Honored Sir,-I am writing to you because Hobbs and me dispare of getting any justice from the so called ladies who have been turning the holy church of St. Michael and all Angels into a Covent Garden market. Το sweep up holly and other green stuff I don't mind, because I have heard you say year after year that we should all do our best at Christmas to help each other. I always hold that charity and kindness are more than rubys, but when it comes to flour I say no. If you would believe it Mrs. Millstone is first watering the holly and the lorrel to make it wet, and then sprinkling

flour on it to look like hore frost, and the mess is something dreadful, all over the cushions and carpet. Το sweep up ordinery dust I don't mind, more particulerly as it is my paid work and bounden duty; but unless it is made worth my while Hobbs says I must say no.
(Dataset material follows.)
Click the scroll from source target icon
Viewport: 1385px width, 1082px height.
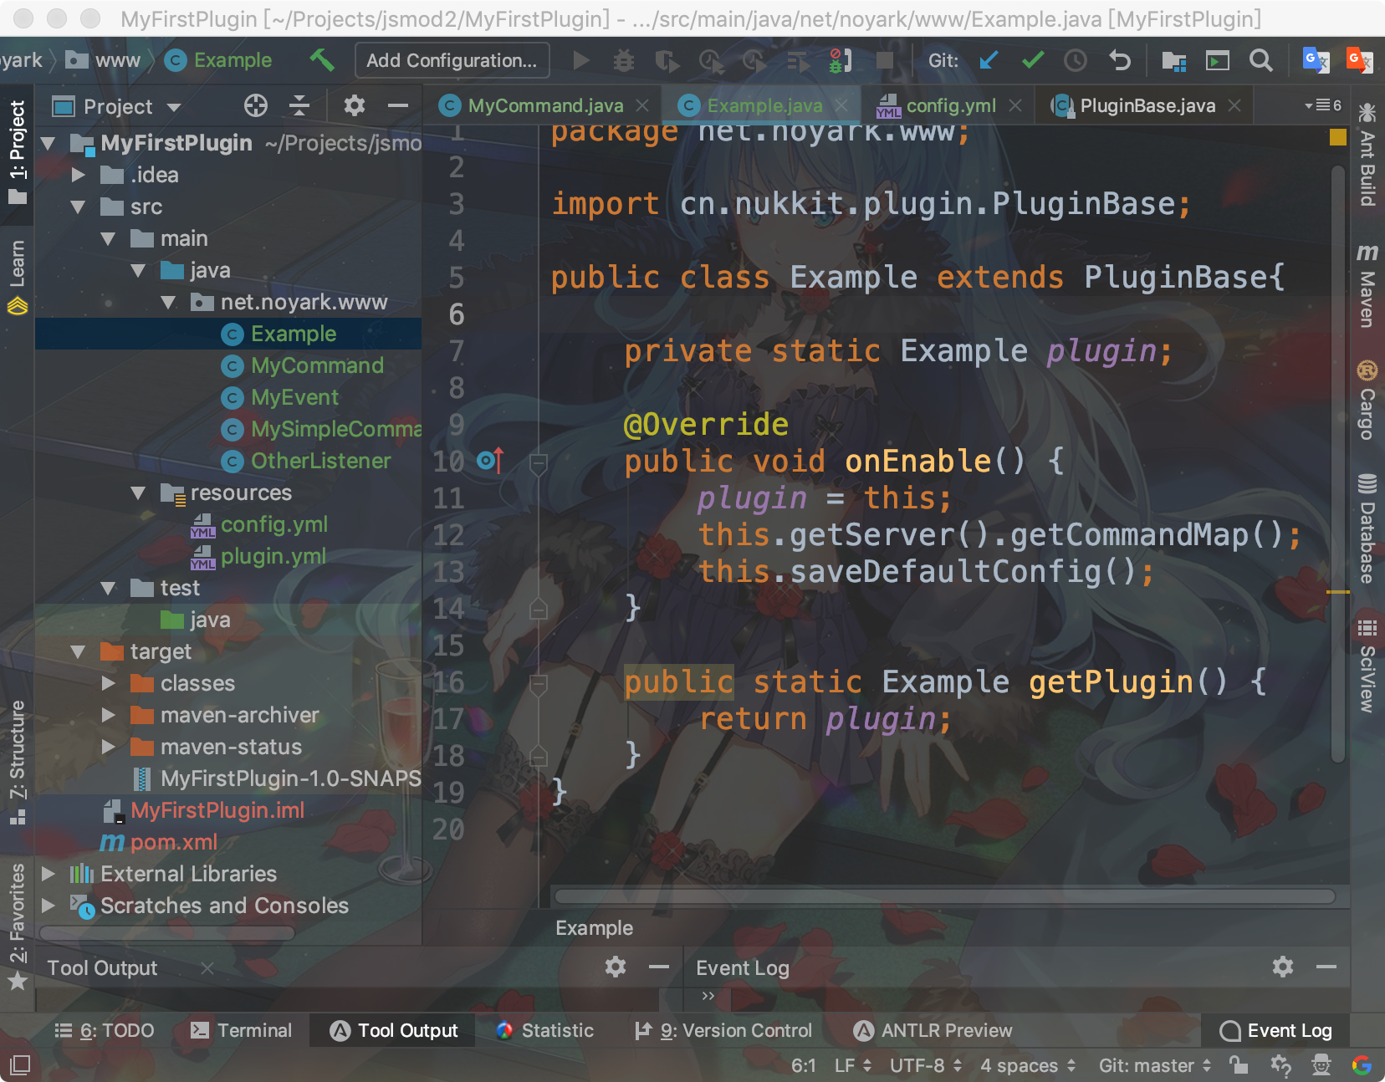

We draw the line at sweeping up dough. Mr. Starling is very kind, but as Hobbs says you are the founting head. Awaiting a reply I am Your humble servant, Martha Hobbs.

IX.

Mrs. Vansittart to the Rev. Lawrence

Lidbetter.

Dear Rector,-If I am late with the north windows you must understand that it is not my fault, but Pedder's. He has suddenly and most mysteriously adopted an attitude of hostility to his employers (quite in the way one has heard of gardeners doing), and nothing will induce him to cut me any evergreens, which he says he cannot spare. The result is that poor Horace and Mr. Starling have to go out with lanterns after Pedder has left the garden, and cut what they can and convey it to the church by stealth. I think we shall manage fairly well, but thought you had better know in case the result is not equal to your anticipation. Yours sincerely, Grace Vansittart.

X.

Mr. Lulham, organist, to the Rev. Lawrence Lidbetter.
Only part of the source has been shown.